/---

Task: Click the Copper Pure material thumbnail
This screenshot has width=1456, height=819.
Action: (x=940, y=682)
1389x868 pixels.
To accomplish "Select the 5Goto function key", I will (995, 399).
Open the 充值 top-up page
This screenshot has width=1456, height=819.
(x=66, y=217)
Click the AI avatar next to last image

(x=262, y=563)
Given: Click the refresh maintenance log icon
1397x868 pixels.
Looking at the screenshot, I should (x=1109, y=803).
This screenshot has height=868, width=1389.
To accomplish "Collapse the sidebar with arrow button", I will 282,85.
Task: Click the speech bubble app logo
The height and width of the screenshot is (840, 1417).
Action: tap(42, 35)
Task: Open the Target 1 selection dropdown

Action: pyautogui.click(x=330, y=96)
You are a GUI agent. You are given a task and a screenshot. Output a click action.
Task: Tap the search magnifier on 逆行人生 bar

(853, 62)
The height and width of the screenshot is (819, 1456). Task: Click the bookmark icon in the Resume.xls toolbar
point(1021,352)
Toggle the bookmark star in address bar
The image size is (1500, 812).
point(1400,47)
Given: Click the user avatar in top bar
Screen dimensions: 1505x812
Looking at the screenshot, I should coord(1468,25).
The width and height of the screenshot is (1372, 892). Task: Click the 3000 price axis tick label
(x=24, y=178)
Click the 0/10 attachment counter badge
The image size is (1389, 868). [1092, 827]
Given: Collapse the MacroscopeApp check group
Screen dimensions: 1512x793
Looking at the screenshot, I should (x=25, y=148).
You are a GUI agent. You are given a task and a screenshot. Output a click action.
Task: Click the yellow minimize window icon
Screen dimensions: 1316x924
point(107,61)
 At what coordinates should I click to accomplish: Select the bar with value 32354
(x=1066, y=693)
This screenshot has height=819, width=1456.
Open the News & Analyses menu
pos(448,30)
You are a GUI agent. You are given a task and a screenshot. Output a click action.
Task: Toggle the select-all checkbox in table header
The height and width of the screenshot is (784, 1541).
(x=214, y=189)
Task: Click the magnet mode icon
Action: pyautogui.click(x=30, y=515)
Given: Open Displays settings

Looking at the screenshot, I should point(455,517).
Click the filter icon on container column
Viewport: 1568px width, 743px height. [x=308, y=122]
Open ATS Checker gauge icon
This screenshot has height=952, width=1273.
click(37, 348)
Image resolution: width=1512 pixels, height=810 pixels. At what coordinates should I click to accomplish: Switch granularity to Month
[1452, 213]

\---

◆ What needs to be done: Read the data above. Pull out each line in which the string "Toggle" appears.

◆ Result for this task:
Toggle the bookmark star in address bar
Task: Toggle the select-all checkbox in table header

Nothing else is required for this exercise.